*** Provided entries Section Begins ***

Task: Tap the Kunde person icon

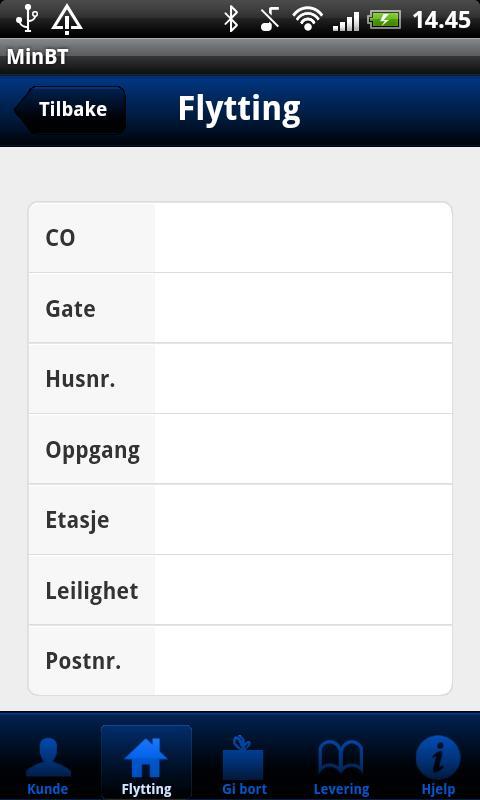Action: 48,757
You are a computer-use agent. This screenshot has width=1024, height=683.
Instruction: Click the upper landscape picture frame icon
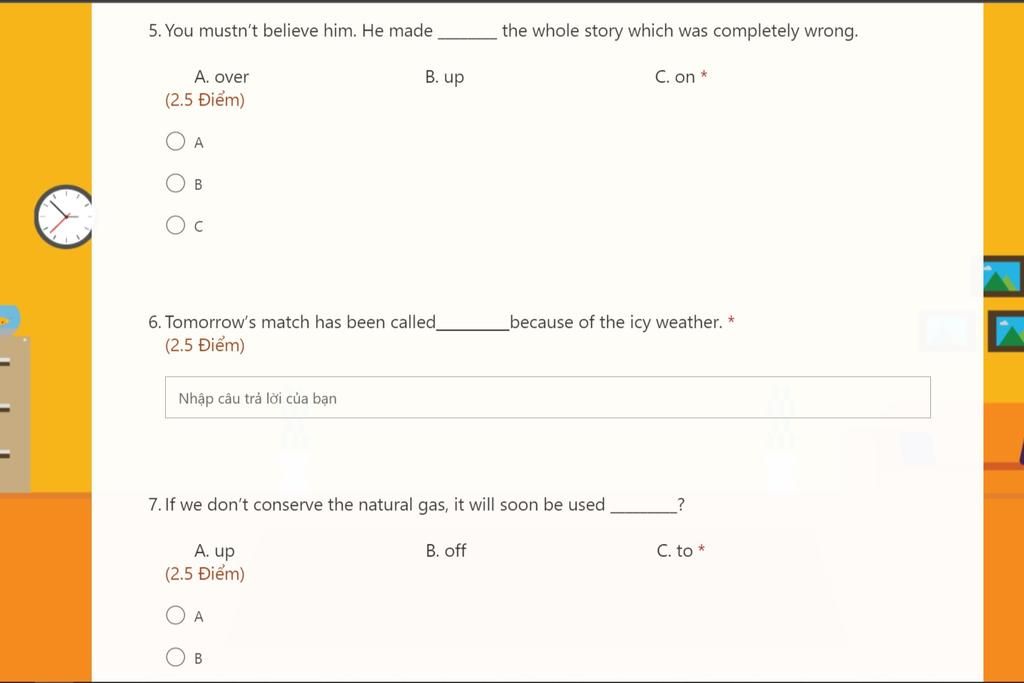1003,276
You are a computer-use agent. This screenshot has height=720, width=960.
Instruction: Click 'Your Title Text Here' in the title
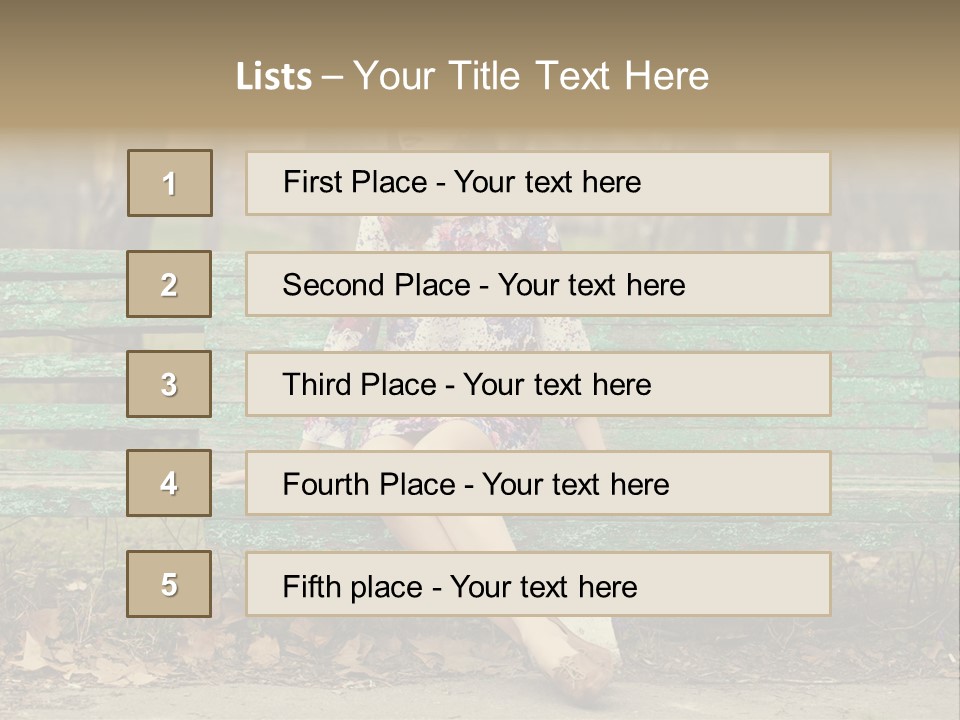531,76
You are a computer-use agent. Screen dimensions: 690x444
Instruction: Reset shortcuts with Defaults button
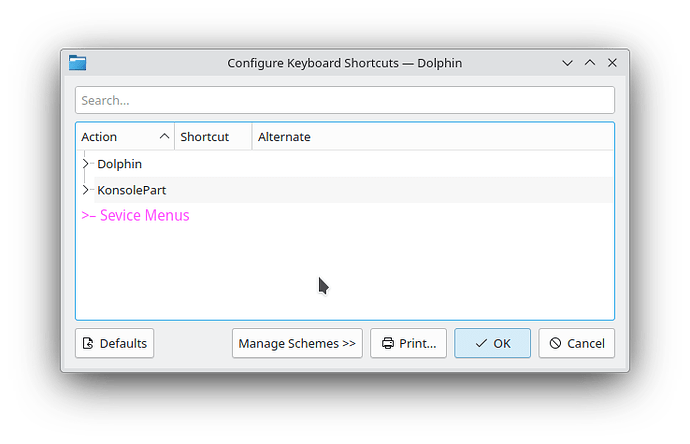(x=114, y=343)
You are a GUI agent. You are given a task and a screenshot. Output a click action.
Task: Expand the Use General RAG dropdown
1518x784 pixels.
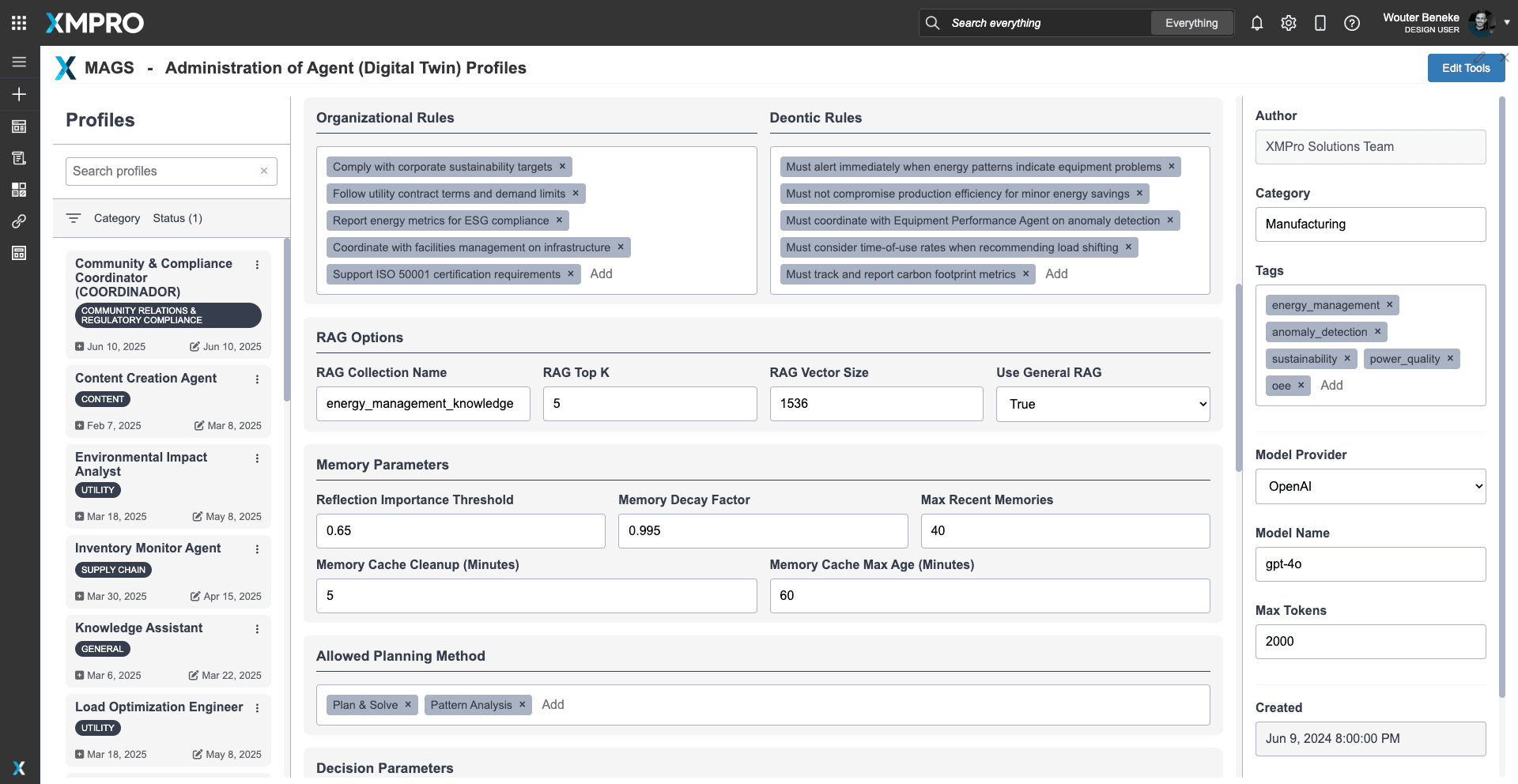1102,404
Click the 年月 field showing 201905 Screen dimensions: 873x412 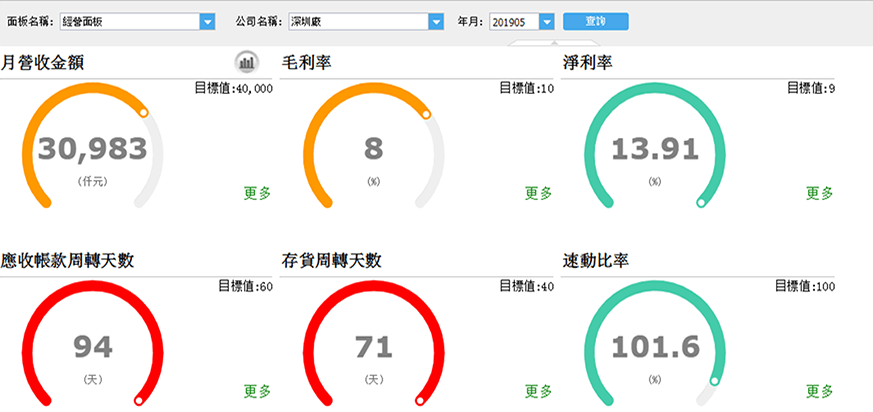coord(513,21)

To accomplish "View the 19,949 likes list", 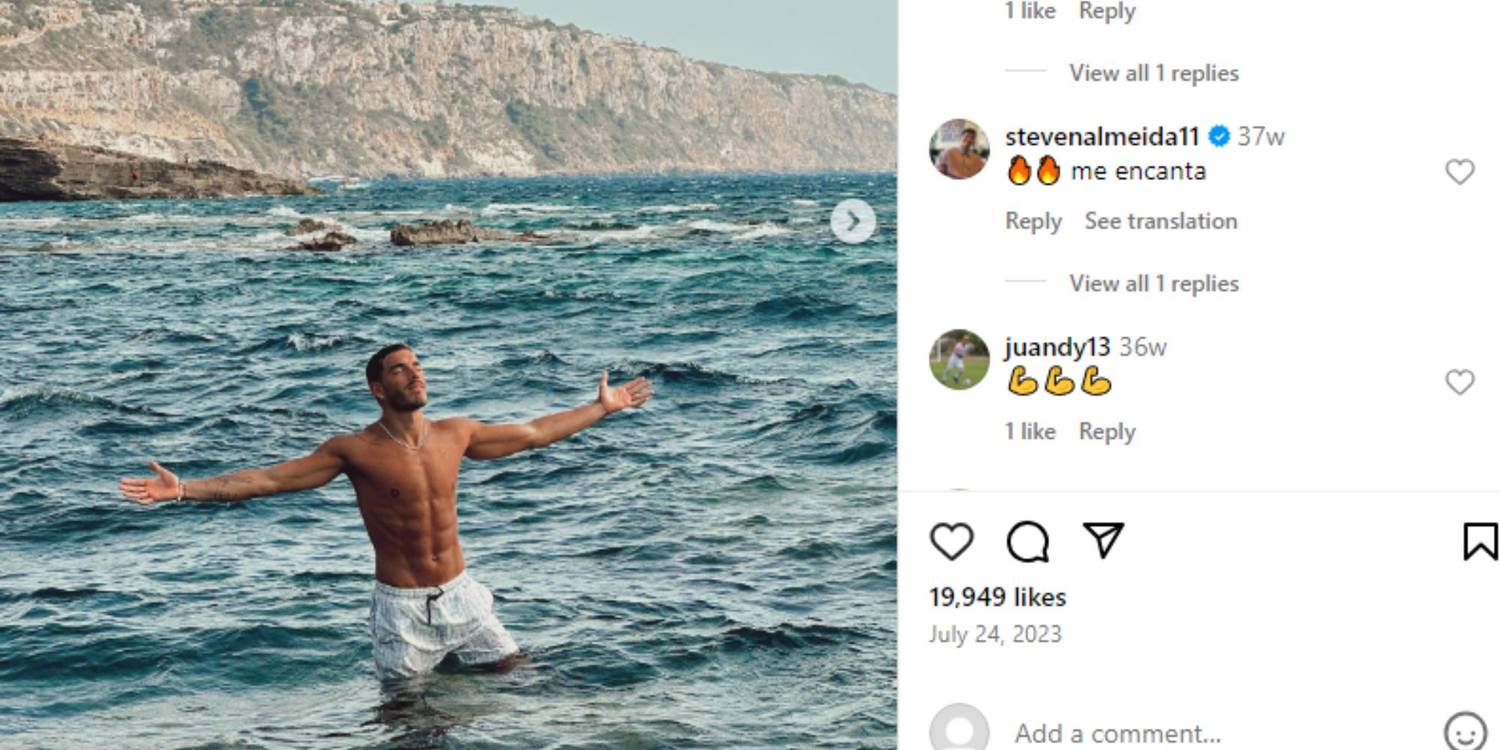I will (997, 597).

*** Provided entries Section Ends ***

§ Exercise objective:
Your reply should consist of one number: how many lines in the entries contain the string "screenshot".

§ Your solution:
3